Dynamic monitoring of Gi/o-protein-mediated decreases of intracellular cAMP by FRET-based Epac sensors

Analysis of G-protein-coupled receptor (GPCR) signaling, in particular of the second messenger cAMP that is tightly controlled by G(s)- and G(i/o)-proteins, is a central issue in biomedical research. The classical biochemical method to monitor increases in intracellular cAMP concentrations consists of a radioactive multicellular assay, which is well established, highly sensitive, and reproducible, but precludes continuous spatial and temporal assessment of cAMP levels in single living cells. For this purpose, Forster resonance energy transfer (FRET)-based Epac cAMP sensors are well suitable. So far, the latter sensors have been employed to monitor G(s)-induced cAMP increases and it has remained elusive whether Epac sensors can reliably detect decreased intracellular cAMP levels as well. In this study, we systematically optimize experimental strategies employing FRET-based cAMP sensors to monitor G(i/o)-mediated cAMP reductions.
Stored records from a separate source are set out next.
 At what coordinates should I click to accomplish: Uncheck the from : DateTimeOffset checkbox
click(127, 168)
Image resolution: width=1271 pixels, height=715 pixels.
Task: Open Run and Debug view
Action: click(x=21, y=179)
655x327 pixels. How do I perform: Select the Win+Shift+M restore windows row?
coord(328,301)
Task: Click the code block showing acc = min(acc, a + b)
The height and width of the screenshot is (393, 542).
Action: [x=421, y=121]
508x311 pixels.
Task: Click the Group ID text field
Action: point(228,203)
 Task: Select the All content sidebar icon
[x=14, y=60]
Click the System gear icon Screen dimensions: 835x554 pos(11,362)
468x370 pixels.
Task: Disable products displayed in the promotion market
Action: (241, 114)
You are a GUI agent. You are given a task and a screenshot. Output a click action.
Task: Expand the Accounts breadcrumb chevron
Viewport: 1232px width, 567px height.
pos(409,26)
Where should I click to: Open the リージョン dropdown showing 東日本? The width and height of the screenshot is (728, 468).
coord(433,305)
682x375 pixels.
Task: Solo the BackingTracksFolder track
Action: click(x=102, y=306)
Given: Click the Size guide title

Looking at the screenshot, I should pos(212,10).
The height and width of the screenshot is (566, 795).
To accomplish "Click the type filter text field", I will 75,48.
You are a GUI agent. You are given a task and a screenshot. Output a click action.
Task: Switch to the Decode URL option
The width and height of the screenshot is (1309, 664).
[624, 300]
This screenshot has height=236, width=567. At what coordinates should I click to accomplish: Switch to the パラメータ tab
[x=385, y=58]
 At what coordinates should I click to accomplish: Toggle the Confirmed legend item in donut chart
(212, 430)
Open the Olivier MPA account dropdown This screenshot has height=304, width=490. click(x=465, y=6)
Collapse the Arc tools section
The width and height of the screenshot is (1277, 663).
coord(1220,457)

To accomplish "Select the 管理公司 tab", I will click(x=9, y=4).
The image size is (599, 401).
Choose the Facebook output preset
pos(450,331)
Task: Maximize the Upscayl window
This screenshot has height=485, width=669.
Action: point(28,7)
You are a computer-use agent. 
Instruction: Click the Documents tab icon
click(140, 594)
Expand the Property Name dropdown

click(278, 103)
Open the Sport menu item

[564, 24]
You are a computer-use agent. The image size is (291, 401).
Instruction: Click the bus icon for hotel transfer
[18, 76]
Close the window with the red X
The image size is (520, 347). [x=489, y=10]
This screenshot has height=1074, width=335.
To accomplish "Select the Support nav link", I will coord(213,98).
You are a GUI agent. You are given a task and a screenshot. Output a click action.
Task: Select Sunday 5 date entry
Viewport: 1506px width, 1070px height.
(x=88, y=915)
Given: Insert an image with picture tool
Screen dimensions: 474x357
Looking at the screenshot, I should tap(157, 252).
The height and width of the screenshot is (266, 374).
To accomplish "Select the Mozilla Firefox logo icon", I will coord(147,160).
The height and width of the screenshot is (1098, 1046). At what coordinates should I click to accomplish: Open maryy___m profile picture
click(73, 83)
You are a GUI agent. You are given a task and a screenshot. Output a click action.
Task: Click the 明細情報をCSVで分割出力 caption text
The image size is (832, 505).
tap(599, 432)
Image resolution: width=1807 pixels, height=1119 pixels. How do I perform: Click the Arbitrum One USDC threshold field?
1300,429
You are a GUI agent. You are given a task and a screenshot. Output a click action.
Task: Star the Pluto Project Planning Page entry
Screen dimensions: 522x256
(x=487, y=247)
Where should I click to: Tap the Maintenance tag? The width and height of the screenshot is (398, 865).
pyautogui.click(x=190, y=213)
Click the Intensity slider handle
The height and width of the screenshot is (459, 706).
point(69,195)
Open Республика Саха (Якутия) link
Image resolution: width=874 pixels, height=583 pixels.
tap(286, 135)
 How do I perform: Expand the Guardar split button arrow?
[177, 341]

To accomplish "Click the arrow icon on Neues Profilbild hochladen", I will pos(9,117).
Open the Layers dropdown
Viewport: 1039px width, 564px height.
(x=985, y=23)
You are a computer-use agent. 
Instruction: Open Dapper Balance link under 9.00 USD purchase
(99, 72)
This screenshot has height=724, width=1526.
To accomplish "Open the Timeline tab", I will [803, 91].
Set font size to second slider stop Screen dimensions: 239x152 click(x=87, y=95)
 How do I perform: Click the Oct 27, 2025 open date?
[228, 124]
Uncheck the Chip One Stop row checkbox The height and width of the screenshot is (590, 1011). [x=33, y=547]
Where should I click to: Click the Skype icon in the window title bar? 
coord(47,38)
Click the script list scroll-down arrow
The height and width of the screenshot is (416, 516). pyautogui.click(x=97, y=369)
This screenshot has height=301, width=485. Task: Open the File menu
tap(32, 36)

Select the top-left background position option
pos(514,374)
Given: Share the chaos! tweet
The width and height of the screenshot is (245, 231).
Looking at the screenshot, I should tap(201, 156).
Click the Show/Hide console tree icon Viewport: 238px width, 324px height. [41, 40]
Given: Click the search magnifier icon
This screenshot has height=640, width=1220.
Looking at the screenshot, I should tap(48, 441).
FRET experiments with adrenergic alpha(2A) or mu opioid receptors and a set of different Epac sensors allowed for time-resolved, valid, and reliable detection of cAMP level decreases upon G(i/o)-coupled receptor activation in single living cells, and this effect can be reversed by selective receptor antagonists. Moreover, pre-treatment with forskolin or 3-isobutyl-1-methylxanthine (IBMX) to artificially increase basal cAMP levels was not required to monitor G(i/o)-coupled receptor activation. Thus, using FRET-based cAMP sensors is of major advantage when compared to classical biochemical and multi-cellular assays.